The suspension, initiated on Wednesday, aims to ascertain how the documents came into the possession of Steven Crowder, a conservative commentator who released them on Monday, as reported by local station WSMV.
According to Department representative Don Aaron, the suspension is a precautionary measure to safeguard the integrity of the ongoing investigation and is not a punitive action against the detectives involved. The names of the suspended detectives have not been disclosed, and they remain on administrative assignment with full police powers.
“Seven individuals are on administrative assignment (absolutely non-punitive) to protect the integrity of the active, progressing investigation. All seven have full police power. We are not identifying any of the seven by name. Not fair to them,” stated Aaron.
The documents in question were sealed since the attack, and an anonymous source reportedly approached Crowder’s investigative team, offering a glimpse into Hale’s writings through a text conversation purportedly involving a Nashville detective. Crowder verified the information before releasing the writings.
Hale’s writings revealed a strong bias against white individuals, particularly those perceived as privileged. The leaked pages included disturbing language and detailed Hale’s schedule on the day of the shooting, expressing a desire to harm the students at the school.
The Nashville police had initially planned to publish Hale’s writings post-investigation but faced legal challenges, leading to a delay. The three leaked pages represent only a small fraction of Hale’s extensive writings, including at least 20 journals, a suicide note, and a memoir recovered at the crime scene and her parents’ home.
Responses to the leaked documents have been divided, with some, including presidential candidate Vivek Ramaswamy and conservative commentator Ben Shapiro, commending the release.
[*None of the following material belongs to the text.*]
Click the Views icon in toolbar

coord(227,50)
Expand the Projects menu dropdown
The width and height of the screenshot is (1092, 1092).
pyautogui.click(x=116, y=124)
Others, including parents of Covenant School students and local politicians, criticized the move.
Brent Leatherwood, president of the Southern Baptist Convention’s Ethics & Religious Liberty Commission and a parent of three children at The Covenant School, condemned Crowder for releasing the pages. He described the act as causing additional distress to a community already grappling with the aftermath of the tragedy.
Nashville Mayor Freddie O’Connell has initiated an investigation into the release of the images, expressing deep concern for the safety, security, and well-being of the Covenant families and all Nashville residents affected by the incident.